Write out every one of the following rows as a numbered list, omitting any blank lines.
-- BEGIN --
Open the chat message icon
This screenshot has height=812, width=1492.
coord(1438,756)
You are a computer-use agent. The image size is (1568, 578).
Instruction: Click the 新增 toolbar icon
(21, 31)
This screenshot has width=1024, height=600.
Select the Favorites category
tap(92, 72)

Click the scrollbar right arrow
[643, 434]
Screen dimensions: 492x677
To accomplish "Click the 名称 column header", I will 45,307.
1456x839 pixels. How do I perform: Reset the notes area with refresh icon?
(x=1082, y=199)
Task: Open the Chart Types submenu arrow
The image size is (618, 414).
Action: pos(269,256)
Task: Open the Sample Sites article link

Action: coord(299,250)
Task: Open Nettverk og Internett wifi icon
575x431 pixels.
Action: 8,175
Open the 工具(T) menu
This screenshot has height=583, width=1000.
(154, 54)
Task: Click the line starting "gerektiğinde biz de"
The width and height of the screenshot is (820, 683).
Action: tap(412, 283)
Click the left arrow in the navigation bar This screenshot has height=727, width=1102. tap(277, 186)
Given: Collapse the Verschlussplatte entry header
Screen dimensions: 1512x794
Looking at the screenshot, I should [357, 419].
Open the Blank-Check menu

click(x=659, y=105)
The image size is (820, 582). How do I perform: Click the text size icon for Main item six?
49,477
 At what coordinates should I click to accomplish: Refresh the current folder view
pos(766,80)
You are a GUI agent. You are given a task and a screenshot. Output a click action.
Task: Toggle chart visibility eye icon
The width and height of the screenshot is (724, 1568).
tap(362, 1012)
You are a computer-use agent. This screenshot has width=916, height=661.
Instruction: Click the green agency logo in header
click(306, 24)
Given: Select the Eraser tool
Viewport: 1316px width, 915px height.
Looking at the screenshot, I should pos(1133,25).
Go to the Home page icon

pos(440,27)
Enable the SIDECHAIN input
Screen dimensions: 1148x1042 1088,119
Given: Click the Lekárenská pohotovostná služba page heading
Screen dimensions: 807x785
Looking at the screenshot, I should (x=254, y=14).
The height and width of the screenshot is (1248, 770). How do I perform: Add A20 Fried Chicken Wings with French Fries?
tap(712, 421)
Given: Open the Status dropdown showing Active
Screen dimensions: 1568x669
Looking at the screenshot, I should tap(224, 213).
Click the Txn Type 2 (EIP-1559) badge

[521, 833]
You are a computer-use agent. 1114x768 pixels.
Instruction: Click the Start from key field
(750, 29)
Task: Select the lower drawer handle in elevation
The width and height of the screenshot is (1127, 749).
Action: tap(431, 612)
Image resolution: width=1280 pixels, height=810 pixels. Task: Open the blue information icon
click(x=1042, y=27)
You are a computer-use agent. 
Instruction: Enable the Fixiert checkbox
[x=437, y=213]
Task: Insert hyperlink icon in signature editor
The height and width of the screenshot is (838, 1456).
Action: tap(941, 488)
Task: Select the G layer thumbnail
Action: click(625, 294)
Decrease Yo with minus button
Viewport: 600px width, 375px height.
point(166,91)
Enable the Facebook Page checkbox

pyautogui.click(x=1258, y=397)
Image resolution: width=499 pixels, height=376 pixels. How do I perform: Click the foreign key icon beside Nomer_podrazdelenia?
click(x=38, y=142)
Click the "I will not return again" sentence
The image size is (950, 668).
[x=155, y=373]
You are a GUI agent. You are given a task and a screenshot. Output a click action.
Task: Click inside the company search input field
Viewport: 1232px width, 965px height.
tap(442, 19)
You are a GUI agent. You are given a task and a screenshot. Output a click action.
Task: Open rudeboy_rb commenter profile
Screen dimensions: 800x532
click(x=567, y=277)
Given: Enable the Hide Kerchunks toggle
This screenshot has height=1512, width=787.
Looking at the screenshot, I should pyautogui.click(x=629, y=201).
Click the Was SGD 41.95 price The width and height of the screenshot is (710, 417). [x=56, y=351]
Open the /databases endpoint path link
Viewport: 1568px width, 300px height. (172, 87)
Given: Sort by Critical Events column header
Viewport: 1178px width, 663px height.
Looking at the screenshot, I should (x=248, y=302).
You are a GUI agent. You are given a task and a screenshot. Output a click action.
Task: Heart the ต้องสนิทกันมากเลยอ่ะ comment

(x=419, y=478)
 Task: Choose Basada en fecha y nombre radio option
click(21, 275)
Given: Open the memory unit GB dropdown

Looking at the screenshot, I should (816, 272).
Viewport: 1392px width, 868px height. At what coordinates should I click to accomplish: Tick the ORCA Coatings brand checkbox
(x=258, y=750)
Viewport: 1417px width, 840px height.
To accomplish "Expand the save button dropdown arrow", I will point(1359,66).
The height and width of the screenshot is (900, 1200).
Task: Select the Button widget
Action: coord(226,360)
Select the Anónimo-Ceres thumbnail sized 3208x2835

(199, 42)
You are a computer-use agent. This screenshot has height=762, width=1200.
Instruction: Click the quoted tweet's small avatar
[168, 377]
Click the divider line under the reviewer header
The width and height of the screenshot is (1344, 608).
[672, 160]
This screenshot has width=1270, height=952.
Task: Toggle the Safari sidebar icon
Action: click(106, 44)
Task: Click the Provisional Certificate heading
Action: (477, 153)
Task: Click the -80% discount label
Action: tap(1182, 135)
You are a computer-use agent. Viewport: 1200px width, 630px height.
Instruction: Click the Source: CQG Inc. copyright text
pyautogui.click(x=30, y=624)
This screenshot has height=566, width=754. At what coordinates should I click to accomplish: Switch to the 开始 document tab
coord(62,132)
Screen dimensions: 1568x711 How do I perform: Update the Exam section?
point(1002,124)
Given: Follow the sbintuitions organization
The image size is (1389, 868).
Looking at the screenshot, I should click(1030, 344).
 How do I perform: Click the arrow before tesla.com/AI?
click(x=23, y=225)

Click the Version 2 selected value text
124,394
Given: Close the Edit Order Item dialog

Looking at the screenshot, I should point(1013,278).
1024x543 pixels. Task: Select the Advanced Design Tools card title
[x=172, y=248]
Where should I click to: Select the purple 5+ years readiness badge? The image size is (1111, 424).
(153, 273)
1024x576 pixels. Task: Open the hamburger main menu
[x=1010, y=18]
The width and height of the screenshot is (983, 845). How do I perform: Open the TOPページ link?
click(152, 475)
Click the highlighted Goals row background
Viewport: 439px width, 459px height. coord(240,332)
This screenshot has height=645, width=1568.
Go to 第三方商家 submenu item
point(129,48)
-- END --
- _RESULT FOR THIS TASK_
1. Open the chat message icon
2. This screenshot has height=812, width=1492.
3. coord(1438,756)
4. You are a computer-use agent. The image size is (1568, 578).
5. Instruction: Click the 新增 toolbar icon
6. (21, 31)
7. This screenshot has width=1024, height=600.
8. Select the Favorites category
9. tap(92, 72)
10. Click the scrollbar right arrow
11. [643, 434]
12. Screen dimensions: 492x677
13. To accomplish "Click the 名称 column header", I will 45,307.
14. 1456x839 pixels. How do I perform: Reset the notes area with refresh icon?
15. (x=1082, y=199)
16. Task: Open the Chart Types submenu arrow
17. The image size is (618, 414).
18. Action: pos(269,256)
19. Task: Open the Sample Sites article link
20. Action: coord(299,250)
21. Task: Open Nettverk og Internett wifi icon
22. 575x431 pixels.
23. Action: 8,175
24. Open the 工具(T) menu
25. This screenshot has height=583, width=1000.
26. (154, 54)
27. Task: Click the line starting "gerektiğinde biz de"
28. The width and height of the screenshot is (820, 683).
29. Action: tap(412, 283)
30. Click the left arrow in the navigation bar This screenshot has height=727, width=1102. tap(277, 186)
31. Given: Collapse the Verschlussplatte entry header
32. Screen dimensions: 1512x794
33. Looking at the screenshot, I should [357, 419].
34. Open the Blank-Check menu
35. click(x=659, y=105)
36. The image size is (820, 582). How do I perform: Click the text size icon for Main item six?
37. 49,477
38.  At what coordinates should I click to accomplish: Refresh the current folder view
39. pos(766,80)
40. You are a GUI agent. You are given a task and a screenshot. Output a click action.
41. Task: Toggle chart visibility eye icon
42. The width and height of the screenshot is (724, 1568).
43. tap(362, 1012)
44. You are a computer-use agent. This screenshot has width=916, height=661.
45. Instruction: Click the green agency logo in header
46. click(306, 24)
47. Given: Select the Eraser tool
48. Viewport: 1316px width, 915px height.
49. Looking at the screenshot, I should pos(1133,25).
50. Go to the Home page icon
51. pos(440,27)
52. Enable the SIDECHAIN input
53. Screen dimensions: 1148x1042 1088,119
54. Given: Click the Lekárenská pohotovostná služba page heading
55. Screen dimensions: 807x785
56. Looking at the screenshot, I should (x=254, y=14).
57. The height and width of the screenshot is (1248, 770). How do I perform: Add A20 Fried Chicken Wings with French Fries?
58. tap(712, 421)
59. Given: Open the Status dropdown showing Active
60. Screen dimensions: 1568x669
61. Looking at the screenshot, I should tap(224, 213).
62. Click the Txn Type 2 (EIP-1559) badge
63. [521, 833]
64. You are a computer-use agent. 1114x768 pixels.
65. Instruction: Click the Start from key field
66. (750, 29)
67. Task: Select the lower drawer handle in elevation
68. The width and height of the screenshot is (1127, 749).
69. Action: tap(431, 612)
70. Image resolution: width=1280 pixels, height=810 pixels. Task: Open the blue information icon
71. click(x=1042, y=27)
72. You are a computer-use agent. 
73. Instruction: Enable the Fixiert checkbox
74. [x=437, y=213]
75. Task: Insert hyperlink icon in signature editor
76. The height and width of the screenshot is (838, 1456).
77. Action: tap(941, 488)
78. Task: Select the G layer thumbnail
79. Action: click(625, 294)
80. Decrease Yo with minus button
81. Viewport: 600px width, 375px height.
82. point(166,91)
83. Enable the Facebook Page checkbox
84. pyautogui.click(x=1258, y=397)
85. Image resolution: width=499 pixels, height=376 pixels. How do I perform: Click the foreign key icon beside Nomer_podrazdelenia?
86. click(x=38, y=142)
87. Click the "I will not return again" sentence
88. The image size is (950, 668).
89. [x=155, y=373]
90. You are a GUI agent. You are given a task and a screenshot. Output a click action.
91. Task: Click inside the company search input field
92. Viewport: 1232px width, 965px height.
93. tap(442, 19)
94. You are a GUI agent. You are given a task and a screenshot. Output a click action.
95. Task: Open rudeboy_rb commenter profile
96. Screen dimensions: 800x532
97. click(x=567, y=277)
98. Given: Enable the Hide Kerchunks toggle
99. This screenshot has height=1512, width=787.
100. Looking at the screenshot, I should pyautogui.click(x=629, y=201).
101. Click the Was SGD 41.95 price The width and height of the screenshot is (710, 417). [x=56, y=351]
102. Open the /databases endpoint path link
103. Viewport: 1568px width, 300px height. (172, 87)
104. Given: Sort by Critical Events column header
105. Viewport: 1178px width, 663px height.
106. Looking at the screenshot, I should (x=248, y=302).
107. You are a GUI agent. You are given a task and a screenshot. Output a click action.
108. Task: Heart the ต้องสนิทกันมากเลยอ่ะ comment
109. (x=419, y=478)
110.  Task: Choose Basada en fecha y nombre radio option
111. click(21, 275)
112. Given: Open the memory unit GB dropdown
113. Looking at the screenshot, I should (816, 272).
114. Viewport: 1392px width, 868px height. At what coordinates should I click to accomplish: Tick the ORCA Coatings brand checkbox
115. (x=258, y=750)
116. Viewport: 1417px width, 840px height.
117. To accomplish "Expand the save button dropdown arrow", I will point(1359,66).
118. The height and width of the screenshot is (900, 1200).
119. Task: Select the Button widget
120. Action: coord(226,360)
121. Select the Anónimo-Ceres thumbnail sized 3208x2835
122. (199, 42)
123. You are a computer-use agent. This screenshot has height=762, width=1200.
124. Instruction: Click the quoted tweet's small avatar
125. [168, 377]
126. Click the divider line under the reviewer header
127. The width and height of the screenshot is (1344, 608).
128. [672, 160]
129. This screenshot has width=1270, height=952.
130. Task: Toggle the Safari sidebar icon
131. Action: click(106, 44)
132. Task: Click the Provisional Certificate heading
133. Action: (477, 153)
134. Task: Click the -80% discount label
135. Action: tap(1182, 135)
136. You are a computer-use agent. Viewport: 1200px width, 630px height.
137. Instruction: Click the Source: CQG Inc. copyright text
138. pyautogui.click(x=30, y=624)
139. This screenshot has height=566, width=754. At what coordinates should I click to accomplish: Switch to the 开始 document tab
140. coord(62,132)
141. Screen dimensions: 1568x711 How do I perform: Update the Exam section?
142. point(1002,124)
143. Given: Follow the sbintuitions organization
144. The image size is (1389, 868).
145. Looking at the screenshot, I should click(1030, 344).
146.  How do I perform: Click the arrow before tesla.com/AI?
147. click(x=23, y=225)
148. Click the Version 2 selected value text
149. 124,394
150. Given: Close the Edit Order Item dialog
151. Looking at the screenshot, I should point(1013,278).
152. 1024x543 pixels. Task: Select the Advanced Design Tools card title
153. [x=172, y=248]
154. Where should I click to: Select the purple 5+ years readiness badge? The image size is (1111, 424).
155. (153, 273)
156. 1024x576 pixels. Task: Open the hamburger main menu
157. [x=1010, y=18]
158. The width and height of the screenshot is (983, 845). How do I perform: Open the TOPページ link?
159. click(152, 475)
160. Click the highlighted Goals row background
161. Viewport: 439px width, 459px height. coord(240,332)
162. This screenshot has height=645, width=1568.
163. Go to 第三方商家 submenu item
164. point(129,48)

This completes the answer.